**OBJECTIVE:**
Turn the lines below, from the line with "Given: Click the 更改语言 button" to the line with "coord(201,85)", into a Markdown table with the columns Row and Line. Leave out blank lines.

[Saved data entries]

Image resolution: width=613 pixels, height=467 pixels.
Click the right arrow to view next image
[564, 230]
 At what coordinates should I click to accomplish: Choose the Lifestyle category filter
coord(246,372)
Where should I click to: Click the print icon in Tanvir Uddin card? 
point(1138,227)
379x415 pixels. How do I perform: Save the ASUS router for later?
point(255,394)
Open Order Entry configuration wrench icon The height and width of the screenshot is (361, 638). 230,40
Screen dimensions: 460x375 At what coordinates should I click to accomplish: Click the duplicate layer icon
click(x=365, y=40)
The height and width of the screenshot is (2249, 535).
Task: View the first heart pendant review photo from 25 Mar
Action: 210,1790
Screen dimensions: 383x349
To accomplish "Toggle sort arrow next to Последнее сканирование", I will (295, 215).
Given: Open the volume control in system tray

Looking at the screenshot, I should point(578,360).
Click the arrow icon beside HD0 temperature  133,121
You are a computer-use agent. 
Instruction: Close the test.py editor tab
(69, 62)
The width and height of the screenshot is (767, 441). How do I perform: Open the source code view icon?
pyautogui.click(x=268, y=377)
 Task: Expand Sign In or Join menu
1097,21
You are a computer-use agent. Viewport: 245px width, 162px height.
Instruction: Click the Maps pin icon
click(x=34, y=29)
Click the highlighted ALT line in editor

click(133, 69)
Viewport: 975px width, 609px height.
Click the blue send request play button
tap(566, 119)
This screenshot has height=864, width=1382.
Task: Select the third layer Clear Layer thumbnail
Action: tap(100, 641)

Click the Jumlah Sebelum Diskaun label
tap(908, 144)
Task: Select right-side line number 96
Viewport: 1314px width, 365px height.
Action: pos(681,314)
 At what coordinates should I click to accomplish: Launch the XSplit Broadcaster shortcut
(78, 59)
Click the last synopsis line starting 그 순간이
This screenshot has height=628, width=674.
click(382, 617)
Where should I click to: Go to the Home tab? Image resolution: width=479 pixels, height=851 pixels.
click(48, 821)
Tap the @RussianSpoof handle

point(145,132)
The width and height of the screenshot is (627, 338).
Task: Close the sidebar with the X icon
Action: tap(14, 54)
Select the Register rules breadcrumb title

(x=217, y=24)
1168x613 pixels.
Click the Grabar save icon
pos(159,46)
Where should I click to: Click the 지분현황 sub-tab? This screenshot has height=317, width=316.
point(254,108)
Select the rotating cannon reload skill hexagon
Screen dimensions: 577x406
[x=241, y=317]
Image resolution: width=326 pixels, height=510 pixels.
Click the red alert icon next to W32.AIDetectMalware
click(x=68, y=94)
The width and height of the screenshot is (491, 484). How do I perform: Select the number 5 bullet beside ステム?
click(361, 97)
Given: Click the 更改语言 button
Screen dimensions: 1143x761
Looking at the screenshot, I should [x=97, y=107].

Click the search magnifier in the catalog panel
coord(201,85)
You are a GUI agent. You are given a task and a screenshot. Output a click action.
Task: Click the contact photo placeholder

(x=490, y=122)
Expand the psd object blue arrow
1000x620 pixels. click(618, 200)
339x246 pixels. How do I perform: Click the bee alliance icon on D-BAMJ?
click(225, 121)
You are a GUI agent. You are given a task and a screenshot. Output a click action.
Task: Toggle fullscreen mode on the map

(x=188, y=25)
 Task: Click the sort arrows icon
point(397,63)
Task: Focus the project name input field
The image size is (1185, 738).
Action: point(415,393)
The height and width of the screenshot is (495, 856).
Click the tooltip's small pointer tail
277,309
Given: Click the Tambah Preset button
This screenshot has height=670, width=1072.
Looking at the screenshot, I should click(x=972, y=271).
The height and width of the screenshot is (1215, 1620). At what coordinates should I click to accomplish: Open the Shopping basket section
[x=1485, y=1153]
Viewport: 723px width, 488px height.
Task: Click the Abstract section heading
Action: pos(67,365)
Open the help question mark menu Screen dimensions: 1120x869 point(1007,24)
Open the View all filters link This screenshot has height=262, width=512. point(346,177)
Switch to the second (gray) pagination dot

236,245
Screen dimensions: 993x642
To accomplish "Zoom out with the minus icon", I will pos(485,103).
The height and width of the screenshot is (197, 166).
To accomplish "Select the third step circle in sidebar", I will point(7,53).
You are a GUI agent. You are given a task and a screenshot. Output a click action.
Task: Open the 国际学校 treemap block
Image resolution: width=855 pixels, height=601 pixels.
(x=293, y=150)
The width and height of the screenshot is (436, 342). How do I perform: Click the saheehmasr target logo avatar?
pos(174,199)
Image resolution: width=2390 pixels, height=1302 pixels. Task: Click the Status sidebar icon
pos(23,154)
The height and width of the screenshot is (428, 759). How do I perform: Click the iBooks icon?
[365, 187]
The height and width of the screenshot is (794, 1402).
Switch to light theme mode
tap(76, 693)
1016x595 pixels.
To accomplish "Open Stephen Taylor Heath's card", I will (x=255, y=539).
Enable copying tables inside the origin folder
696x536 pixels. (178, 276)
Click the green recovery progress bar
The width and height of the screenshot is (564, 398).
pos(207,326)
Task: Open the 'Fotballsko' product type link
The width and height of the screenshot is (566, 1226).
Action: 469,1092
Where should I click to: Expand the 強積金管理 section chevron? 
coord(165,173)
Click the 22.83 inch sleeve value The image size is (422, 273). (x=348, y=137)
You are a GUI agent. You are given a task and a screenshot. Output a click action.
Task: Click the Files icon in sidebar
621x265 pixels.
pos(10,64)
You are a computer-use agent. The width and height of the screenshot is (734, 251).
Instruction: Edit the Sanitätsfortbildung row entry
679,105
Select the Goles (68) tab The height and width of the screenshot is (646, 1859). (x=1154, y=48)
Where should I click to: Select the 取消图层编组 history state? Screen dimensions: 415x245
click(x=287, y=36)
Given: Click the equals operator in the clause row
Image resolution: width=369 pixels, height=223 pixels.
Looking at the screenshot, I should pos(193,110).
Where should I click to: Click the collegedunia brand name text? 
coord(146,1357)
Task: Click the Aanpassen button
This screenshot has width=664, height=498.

**THE RESULT:**
| Row | Line |
|---|---|
| 1 | Given: Click the 更改语言 button |
| 2 | Screen dimensions: 1143x761 |
| 3 | Looking at the screenshot, I should [x=97, y=107]. |
| 4 | Click the search magnifier in the catalog panel |
| 5 | coord(201,85) |